Record excerpts
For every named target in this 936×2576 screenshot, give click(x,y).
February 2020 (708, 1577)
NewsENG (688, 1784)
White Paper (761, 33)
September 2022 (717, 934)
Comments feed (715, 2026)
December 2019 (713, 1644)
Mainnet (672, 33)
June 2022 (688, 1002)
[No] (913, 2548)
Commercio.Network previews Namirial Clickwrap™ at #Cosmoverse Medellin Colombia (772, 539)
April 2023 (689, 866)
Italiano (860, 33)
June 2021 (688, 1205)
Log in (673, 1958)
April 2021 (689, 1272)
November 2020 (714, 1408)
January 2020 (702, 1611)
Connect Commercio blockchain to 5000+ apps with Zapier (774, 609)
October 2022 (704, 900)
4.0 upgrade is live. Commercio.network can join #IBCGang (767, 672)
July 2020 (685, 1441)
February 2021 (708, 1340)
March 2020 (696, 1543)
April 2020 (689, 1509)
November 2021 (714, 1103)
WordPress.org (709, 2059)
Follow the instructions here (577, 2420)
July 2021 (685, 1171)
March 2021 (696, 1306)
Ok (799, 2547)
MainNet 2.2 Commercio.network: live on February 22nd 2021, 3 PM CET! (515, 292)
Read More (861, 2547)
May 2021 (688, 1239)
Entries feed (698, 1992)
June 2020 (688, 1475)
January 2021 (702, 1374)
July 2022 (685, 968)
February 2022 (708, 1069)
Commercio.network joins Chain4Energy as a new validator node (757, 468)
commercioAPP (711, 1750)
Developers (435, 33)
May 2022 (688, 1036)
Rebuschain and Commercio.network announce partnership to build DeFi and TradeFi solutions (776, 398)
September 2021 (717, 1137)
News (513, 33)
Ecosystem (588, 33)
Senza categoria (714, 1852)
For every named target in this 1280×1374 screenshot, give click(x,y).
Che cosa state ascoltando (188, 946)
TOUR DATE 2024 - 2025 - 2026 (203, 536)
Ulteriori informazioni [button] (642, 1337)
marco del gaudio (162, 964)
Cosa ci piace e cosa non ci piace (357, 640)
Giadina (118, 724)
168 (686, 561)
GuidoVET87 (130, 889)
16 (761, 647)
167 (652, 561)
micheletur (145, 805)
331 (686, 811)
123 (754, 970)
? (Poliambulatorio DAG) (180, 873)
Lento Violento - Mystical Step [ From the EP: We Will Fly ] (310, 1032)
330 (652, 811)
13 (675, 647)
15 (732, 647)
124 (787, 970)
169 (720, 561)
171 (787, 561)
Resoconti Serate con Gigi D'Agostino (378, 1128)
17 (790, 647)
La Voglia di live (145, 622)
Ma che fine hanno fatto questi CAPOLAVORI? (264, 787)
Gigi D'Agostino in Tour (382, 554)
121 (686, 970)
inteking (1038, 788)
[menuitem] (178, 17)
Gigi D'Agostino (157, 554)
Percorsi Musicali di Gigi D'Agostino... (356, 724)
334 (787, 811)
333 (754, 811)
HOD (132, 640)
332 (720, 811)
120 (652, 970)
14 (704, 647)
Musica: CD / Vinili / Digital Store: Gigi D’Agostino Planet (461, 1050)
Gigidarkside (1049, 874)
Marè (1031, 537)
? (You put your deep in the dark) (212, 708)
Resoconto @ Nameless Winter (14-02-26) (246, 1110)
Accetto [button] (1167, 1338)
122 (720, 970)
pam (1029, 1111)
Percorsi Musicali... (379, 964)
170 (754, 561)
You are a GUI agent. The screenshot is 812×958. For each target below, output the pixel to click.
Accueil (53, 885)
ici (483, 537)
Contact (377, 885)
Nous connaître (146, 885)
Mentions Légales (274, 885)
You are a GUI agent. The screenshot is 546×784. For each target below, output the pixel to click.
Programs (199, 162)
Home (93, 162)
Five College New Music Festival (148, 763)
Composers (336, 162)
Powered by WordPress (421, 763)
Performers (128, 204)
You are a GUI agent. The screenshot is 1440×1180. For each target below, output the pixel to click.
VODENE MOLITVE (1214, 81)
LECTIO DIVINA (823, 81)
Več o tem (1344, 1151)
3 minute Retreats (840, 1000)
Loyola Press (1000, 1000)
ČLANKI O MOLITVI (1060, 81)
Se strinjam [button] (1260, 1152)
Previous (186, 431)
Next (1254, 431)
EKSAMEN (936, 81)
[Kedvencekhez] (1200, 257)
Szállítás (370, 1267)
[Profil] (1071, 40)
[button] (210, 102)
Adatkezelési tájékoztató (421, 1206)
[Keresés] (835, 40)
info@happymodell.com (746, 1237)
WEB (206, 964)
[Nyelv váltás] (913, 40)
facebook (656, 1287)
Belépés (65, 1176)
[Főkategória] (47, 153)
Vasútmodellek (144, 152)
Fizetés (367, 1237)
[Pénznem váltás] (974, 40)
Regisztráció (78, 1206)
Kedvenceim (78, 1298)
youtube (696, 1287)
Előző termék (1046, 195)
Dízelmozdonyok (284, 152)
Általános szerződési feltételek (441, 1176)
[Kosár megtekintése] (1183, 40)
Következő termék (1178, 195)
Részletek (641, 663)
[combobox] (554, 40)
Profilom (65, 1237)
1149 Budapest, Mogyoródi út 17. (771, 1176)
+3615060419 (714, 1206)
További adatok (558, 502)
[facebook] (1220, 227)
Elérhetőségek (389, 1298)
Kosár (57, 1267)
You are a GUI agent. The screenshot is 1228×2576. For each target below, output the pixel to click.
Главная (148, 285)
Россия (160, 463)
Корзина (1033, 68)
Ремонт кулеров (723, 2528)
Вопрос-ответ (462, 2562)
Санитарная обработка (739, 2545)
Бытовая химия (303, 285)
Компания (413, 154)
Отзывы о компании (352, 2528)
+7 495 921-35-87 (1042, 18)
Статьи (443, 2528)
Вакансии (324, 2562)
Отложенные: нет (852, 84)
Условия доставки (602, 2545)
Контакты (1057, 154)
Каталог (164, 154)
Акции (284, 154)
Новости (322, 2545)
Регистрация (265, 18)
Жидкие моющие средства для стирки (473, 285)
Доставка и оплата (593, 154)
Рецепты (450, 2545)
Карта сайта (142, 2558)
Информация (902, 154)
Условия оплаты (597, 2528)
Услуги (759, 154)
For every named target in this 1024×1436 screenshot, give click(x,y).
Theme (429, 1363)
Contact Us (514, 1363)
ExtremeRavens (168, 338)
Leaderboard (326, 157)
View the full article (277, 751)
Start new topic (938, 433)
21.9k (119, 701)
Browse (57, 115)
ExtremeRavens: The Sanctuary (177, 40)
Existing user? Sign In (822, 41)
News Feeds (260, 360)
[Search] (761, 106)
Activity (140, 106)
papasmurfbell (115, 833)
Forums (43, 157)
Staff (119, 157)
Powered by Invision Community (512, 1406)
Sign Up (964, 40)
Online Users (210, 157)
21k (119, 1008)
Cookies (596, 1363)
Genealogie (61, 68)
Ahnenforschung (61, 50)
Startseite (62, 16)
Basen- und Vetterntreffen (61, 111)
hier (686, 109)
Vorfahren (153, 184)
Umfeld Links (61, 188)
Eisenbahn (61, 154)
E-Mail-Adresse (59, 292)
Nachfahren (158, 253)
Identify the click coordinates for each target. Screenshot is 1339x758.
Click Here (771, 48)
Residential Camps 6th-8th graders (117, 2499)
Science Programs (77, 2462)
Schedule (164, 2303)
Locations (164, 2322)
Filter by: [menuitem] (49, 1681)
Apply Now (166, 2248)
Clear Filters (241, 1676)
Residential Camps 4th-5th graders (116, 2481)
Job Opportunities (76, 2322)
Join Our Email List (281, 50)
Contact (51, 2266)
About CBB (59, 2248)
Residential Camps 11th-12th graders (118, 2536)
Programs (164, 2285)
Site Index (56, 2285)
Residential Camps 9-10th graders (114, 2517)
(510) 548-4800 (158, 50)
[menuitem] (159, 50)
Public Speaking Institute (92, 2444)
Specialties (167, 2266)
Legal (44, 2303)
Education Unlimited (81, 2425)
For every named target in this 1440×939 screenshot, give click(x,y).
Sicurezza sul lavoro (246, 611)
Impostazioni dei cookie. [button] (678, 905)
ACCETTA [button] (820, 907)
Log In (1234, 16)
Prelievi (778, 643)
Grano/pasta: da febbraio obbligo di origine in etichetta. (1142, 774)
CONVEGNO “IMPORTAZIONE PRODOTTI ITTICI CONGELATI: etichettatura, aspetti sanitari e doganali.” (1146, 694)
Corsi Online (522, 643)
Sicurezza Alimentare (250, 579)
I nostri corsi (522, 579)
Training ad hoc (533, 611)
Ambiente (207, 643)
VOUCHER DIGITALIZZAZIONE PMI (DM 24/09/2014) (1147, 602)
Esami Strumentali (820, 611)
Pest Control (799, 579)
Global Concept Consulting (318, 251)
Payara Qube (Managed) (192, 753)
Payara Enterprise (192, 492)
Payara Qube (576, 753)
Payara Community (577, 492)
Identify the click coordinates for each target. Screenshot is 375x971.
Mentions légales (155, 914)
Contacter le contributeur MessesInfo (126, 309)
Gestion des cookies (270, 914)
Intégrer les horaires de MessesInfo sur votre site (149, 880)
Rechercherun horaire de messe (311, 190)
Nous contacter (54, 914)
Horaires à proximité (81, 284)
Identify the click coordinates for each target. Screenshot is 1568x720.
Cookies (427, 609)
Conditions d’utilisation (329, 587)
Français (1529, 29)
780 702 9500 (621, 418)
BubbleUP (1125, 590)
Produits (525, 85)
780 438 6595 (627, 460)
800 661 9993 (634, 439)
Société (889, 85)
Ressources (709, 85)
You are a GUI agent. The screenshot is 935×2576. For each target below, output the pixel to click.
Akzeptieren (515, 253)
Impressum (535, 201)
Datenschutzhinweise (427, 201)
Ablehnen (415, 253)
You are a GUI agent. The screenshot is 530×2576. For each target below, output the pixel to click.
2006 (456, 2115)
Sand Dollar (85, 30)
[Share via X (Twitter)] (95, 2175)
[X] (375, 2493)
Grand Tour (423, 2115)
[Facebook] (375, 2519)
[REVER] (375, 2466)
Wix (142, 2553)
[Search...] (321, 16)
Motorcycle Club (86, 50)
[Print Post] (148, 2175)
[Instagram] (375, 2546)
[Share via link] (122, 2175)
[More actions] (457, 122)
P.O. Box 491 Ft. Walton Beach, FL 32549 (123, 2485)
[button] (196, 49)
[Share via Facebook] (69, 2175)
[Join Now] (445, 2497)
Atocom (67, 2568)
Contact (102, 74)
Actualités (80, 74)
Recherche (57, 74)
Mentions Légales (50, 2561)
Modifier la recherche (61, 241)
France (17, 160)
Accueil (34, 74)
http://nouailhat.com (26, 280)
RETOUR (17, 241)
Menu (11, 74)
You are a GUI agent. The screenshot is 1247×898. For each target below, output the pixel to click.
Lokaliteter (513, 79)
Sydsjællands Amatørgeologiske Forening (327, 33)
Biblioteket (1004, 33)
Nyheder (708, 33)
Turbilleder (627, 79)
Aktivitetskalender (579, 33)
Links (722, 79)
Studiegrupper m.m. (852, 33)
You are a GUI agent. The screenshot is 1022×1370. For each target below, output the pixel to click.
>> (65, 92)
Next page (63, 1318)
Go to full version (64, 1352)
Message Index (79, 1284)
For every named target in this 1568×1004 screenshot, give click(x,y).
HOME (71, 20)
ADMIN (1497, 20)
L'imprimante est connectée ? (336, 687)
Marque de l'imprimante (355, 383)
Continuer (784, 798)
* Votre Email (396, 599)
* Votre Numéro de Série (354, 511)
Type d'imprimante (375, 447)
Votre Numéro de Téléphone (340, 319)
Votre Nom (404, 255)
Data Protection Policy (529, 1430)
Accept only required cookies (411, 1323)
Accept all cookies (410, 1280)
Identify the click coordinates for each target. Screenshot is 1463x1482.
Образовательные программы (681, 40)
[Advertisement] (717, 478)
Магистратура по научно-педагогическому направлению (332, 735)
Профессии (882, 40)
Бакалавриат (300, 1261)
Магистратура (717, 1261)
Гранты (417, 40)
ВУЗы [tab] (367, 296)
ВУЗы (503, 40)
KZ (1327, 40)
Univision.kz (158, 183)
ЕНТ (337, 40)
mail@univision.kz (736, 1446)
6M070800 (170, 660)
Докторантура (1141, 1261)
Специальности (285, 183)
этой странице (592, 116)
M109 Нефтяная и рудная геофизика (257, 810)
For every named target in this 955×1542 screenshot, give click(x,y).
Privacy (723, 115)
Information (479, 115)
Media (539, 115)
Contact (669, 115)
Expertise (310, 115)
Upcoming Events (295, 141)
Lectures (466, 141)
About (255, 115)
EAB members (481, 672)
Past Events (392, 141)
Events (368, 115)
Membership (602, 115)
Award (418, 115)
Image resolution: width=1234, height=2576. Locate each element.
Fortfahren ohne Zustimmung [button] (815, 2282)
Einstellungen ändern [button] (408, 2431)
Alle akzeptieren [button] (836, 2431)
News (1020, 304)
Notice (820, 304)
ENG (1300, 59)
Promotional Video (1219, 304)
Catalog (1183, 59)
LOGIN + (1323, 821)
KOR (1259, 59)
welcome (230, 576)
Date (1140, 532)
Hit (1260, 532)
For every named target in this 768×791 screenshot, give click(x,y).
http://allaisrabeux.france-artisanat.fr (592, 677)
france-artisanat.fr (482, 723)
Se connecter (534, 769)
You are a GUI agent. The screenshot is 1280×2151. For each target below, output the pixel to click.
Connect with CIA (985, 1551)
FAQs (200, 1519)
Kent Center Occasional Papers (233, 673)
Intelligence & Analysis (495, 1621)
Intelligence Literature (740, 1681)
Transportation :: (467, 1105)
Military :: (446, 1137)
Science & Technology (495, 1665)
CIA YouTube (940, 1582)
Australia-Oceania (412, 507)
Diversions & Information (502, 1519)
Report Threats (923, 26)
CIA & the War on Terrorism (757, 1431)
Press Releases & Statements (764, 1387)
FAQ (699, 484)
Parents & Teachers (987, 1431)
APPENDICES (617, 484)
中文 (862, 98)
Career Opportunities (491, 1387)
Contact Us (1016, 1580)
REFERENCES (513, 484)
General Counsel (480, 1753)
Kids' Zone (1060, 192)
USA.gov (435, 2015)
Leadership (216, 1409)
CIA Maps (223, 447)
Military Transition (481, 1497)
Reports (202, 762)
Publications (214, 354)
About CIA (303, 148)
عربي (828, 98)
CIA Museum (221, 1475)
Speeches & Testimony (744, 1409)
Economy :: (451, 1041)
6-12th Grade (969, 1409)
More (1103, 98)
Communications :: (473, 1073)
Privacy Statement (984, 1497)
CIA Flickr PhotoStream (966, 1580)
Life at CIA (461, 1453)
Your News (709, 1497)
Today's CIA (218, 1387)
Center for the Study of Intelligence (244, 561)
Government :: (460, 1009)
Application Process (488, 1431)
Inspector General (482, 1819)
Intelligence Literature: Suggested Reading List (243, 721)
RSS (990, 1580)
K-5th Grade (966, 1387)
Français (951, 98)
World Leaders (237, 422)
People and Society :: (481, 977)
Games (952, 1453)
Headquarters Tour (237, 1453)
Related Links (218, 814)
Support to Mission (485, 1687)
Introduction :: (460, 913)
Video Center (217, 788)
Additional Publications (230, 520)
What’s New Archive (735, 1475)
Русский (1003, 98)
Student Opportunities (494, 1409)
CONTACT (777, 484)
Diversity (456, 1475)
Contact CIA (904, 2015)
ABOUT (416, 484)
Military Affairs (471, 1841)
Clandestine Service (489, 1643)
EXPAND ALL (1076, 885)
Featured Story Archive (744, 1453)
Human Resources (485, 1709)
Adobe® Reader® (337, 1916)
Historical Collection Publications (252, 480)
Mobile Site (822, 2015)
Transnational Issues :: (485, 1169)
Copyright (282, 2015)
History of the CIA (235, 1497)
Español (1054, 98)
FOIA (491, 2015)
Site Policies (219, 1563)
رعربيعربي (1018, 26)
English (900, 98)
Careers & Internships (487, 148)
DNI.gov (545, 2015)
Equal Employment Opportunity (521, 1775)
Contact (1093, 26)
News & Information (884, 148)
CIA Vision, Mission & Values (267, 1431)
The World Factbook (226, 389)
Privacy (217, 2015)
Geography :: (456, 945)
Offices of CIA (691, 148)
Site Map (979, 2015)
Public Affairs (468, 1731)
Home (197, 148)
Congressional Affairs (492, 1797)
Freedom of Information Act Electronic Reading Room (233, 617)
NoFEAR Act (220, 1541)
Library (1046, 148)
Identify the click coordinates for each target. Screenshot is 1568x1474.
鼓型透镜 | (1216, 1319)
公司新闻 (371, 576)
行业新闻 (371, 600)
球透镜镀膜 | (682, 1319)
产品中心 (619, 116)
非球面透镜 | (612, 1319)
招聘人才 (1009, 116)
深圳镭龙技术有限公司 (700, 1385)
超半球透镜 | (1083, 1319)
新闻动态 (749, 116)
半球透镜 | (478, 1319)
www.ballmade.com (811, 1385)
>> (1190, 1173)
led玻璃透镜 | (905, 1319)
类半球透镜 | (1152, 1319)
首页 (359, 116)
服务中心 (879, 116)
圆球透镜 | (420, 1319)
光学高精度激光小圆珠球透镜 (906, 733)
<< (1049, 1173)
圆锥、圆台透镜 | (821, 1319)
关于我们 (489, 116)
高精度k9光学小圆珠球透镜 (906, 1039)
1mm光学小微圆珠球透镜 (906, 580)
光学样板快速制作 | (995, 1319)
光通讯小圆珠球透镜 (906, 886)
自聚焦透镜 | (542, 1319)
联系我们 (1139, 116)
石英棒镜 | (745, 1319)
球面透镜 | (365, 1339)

Written exercise
Copy out the records word for word, starting at the line that contains "October 2022 (704, 900)" and stopping after the line that contains "La Voglia di live (145, 622)".

Reply to the exercise
October 2022 (704, 900)
4.0 upgrade is live. Commercio.network can join #IBCGang (767, 672)
July 2020 (685, 1441)
February 2021 (708, 1340)
March 2020 (696, 1543)
April 2020 (689, 1509)
November 2021 (714, 1103)
WordPress.org (709, 2059)
Follow the instructions here (577, 2420)
July 2021 (685, 1171)
March 2021 (696, 1306)
Ok (799, 2547)
MainNet 2.2 Commercio.network: live on February 22nd 2021, 3 PM CET! (515, 292)
Read More (861, 2547)
May 2021 (688, 1239)
Entries feed (698, 1992)
June 2020 (688, 1475)
January 2021 (702, 1374)
July 2022 (685, 968)
February 2022 (708, 1069)
Commercio.network joins Chain4Energy as a new validator node (757, 468)
commercioAPP (711, 1750)
Developers (435, 33)
May 2022 (688, 1036)
Rebuschain and Commercio.network announce partnership to build DeFi and TradeFi solutions (776, 398)
September 2021 (717, 1137)
News (513, 33)
Ecosystem (588, 33)
Senza categoria (714, 1852)
For every named target in this 1280×1374 screenshot, give click(x,y).
Che cosa state ascoltando (188, 946)
TOUR DATE 2024 - 2025 - 2026 (203, 536)
Ulteriori informazioni [button] (642, 1337)
marco del gaudio (162, 964)
Cosa ci piace e cosa non ci piace (357, 640)
Giadina (118, 724)
168 (686, 561)
GuidoVET87 (130, 889)
16 (761, 647)
167 (652, 561)
micheletur (145, 805)
331 (686, 811)
123 (754, 970)
? (Poliambulatorio DAG) (180, 873)
Lento Violento - Mystical Step [ From the EP: We Will Fly ] (310, 1032)
330 (652, 811)
13 (675, 647)
15 (732, 647)
124 (787, 970)
169 (720, 561)
171 (787, 561)
Resoconti Serate con Gigi D'Agostino (378, 1128)
17 (790, 647)
La Voglia di live (145, 622)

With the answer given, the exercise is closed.